● **Exercise description**
Only the count is wanted here: how many lines of the entries hold the string "will"?

● **Dataset excerpts**
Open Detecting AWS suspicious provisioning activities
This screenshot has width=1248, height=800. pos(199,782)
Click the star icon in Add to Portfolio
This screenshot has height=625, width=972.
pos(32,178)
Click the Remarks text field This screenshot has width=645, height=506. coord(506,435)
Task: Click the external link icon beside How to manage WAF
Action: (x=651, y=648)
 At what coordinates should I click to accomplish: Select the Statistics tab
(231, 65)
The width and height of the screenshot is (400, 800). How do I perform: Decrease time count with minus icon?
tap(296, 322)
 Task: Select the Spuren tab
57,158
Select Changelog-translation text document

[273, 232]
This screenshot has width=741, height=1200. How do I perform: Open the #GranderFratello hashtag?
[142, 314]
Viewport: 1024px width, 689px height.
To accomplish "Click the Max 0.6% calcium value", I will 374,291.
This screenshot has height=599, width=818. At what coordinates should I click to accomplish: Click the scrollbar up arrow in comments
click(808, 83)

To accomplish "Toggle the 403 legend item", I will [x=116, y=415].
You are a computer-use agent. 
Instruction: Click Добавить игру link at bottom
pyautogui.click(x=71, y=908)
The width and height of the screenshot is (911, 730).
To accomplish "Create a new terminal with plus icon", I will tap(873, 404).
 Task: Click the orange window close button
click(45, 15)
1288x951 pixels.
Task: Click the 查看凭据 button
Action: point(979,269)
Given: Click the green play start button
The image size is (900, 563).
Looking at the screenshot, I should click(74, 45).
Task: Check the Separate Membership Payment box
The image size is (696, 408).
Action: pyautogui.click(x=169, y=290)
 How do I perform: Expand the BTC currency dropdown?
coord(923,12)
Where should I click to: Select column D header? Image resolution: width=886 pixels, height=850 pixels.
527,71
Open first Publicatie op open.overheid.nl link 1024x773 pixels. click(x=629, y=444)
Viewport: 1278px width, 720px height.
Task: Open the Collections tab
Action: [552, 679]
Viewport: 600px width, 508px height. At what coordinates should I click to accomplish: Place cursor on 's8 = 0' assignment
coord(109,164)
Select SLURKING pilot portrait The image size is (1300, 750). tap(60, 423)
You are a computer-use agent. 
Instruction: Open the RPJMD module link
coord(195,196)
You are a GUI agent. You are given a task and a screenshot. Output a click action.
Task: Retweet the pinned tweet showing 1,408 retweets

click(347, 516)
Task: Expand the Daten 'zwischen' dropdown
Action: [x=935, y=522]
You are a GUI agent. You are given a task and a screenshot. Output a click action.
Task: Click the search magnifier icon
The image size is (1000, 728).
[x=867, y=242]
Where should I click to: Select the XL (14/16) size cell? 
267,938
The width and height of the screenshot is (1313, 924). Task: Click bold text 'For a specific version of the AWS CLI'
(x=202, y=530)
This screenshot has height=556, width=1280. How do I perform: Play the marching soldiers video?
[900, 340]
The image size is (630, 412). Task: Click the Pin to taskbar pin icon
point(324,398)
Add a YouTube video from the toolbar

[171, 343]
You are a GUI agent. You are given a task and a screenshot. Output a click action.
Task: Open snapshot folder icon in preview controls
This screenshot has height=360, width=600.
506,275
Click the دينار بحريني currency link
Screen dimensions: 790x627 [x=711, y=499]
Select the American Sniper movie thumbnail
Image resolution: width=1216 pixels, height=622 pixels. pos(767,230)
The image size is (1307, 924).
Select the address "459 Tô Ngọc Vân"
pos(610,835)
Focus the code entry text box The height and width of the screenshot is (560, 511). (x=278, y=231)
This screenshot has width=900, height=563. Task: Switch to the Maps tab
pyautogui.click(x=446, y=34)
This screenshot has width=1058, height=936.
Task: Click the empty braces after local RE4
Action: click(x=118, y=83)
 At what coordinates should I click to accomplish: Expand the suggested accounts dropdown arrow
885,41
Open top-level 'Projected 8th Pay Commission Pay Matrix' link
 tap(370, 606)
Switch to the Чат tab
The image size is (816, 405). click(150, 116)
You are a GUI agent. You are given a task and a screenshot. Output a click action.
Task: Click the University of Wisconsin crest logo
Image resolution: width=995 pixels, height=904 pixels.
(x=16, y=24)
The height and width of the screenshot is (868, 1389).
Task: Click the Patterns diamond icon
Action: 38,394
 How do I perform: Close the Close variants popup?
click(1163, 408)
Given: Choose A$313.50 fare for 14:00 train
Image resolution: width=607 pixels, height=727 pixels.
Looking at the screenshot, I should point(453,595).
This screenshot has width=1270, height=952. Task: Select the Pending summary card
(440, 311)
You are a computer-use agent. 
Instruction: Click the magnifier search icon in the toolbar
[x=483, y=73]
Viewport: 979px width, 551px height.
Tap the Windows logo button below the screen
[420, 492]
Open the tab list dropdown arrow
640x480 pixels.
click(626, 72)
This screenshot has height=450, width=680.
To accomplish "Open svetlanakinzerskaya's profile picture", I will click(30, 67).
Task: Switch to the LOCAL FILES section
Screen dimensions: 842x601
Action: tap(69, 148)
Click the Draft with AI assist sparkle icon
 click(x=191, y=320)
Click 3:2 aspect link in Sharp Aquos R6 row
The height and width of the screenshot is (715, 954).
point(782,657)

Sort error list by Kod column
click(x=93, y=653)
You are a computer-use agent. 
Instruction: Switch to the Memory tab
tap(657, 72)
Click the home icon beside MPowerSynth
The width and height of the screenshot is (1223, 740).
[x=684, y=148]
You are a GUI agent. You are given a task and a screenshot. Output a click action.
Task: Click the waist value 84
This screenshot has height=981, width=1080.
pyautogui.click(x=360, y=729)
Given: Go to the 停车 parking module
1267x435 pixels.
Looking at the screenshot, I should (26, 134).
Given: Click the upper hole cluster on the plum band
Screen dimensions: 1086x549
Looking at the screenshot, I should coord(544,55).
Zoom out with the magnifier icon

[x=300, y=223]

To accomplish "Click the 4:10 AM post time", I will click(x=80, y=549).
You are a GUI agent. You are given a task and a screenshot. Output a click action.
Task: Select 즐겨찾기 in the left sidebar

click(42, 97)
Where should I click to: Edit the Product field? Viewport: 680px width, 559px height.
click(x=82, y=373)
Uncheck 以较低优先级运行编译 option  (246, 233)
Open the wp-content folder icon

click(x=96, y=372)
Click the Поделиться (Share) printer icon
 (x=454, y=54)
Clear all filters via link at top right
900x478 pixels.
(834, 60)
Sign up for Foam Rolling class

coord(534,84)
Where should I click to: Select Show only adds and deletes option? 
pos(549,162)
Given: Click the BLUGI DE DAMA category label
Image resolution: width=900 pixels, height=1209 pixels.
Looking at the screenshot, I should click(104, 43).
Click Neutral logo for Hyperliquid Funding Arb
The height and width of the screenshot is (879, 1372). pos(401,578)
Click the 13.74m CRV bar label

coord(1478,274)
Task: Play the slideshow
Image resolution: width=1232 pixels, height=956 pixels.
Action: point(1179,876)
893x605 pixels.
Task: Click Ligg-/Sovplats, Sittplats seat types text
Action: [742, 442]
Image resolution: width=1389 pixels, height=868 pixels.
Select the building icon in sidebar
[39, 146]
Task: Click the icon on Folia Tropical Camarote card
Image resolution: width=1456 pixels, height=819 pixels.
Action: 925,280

● **Solution to the exercise**
5